Assumption: It is possible to build a decent POC for Ukrainian wordnet using parallel wordnets from English, Polish (and probably EWN) and a combination of tricky machine translation, aux datasets, nifty algorithms and some manual labor
Assumption: it is possible to craft a hi-tech solution for Ukrainian wordnet that will require minimal (binary decisions-like) quant of highly qualified manual labor
Assumption: POC of Ukrainian wordnet is enough to make a difference for Ukrainian NLP
Assumption: The idea is big enough and its impact is big enough and aligned enough with donors' perception of a good project. Expertise of the core team and good record of its members will allow to find sufficient amount of funds
Assumption: it’s feasible to register a dedicated NGO to search for funding, grow the brand of Lang-Uk and partner with universities
Assumption: our team has enough of free time and expertise on graphs, data science, NLP, project management and product design to deliver a POC
Assumption: after delivering a POC, we can expand our team quick enough to cover following areas: linguistics, grant management and funding, finance
Assumption: properly designed crowdsourcing platform is enough to attract highly qualified workforce, which will enable the growth of the POC while maintaining sufficient quality
Assumption: there are enough skilled Ukrainian linguists, and they are available for the part-time work as volunteers or for the reasonable price
Assumption: there is good development of modern NLP algorithms (translation, corpora, classification, word vectors) that was introduced in the last 10-15 years that will help to achieve better quality of semi-automatic part of the algorithms beneath Ukrainian wordnet
Assumption: existing data (corpora, vectors, dictionaries, like VESUM and ULIF, parallel datasets like wikidata/dbpedia/wiktionary) and work done by a number of Ukrainian researchers (UWN, etc) can contribute to the wordnet development.
Assumption: existing hi-level ontology (PWN, plWordnet, ILI, work done by Ukrainian researches) is enough to create a solid, aligned and meaningful ontology for Ukrainian language without massive investment to the manual labor of linguists.
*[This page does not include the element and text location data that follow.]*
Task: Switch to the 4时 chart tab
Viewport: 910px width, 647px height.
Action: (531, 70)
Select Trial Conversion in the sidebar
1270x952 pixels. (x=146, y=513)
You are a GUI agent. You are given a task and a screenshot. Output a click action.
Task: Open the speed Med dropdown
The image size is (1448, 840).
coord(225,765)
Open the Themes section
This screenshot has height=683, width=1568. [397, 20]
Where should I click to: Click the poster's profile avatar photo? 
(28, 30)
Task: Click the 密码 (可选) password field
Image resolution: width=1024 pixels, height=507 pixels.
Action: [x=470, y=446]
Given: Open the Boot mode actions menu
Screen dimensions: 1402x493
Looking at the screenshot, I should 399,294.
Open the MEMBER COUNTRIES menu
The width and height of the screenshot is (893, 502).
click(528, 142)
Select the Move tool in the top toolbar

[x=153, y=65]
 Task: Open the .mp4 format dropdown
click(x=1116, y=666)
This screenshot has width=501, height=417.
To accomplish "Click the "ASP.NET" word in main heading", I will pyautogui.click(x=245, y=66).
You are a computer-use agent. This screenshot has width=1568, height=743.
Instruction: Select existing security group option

Assumption: ranking of LU candidates by frequency and machine translation will allow to pick important candidates close to high-level ontology
Assumption: machine translation (using LU and glosses) from English, Polish or other languages (and the ensemble combination of the translation results) is sufficient enough to give a set of hypotheses about Ukrainian synsets and their relations
Assumption: manual validation of generated RDF hypothesis for the LU candidates will yield a small forest of trees (were most of LUs will belong to a couple of trees) rather than a lake of loosely connected facts
Assumption: it is possible to identify most of pwn-ids (internal ids used in the original wordnet) for the English synsets from the plWordnet
Assumption: it is possible to match synsets with wikidata using pwn-id, ILI-id or links to the Polish Wikipedia found in plWordNet to translate LU/find glosses with the help of Wikipedia
Assumption: it is possible to use good word vectors to suggests synonyms/antonyms for Ukrainian wordnet
Assumption: it is possible to train a classifier for key relations using train data and word vectors to suggest hyponyms, hypernyms, synonyms, antonyms and other nyms
Assumption: it is possible to identify key LU candidates for inclusion to Ukrainian wordnet using frequencies of unigrams, bigrams (and probably trigrams) obtained from Ubertext and information on POS of lemmas
Assumption: most LUs are unigrams
Assumption: hypernym/hyponym tree is not very deep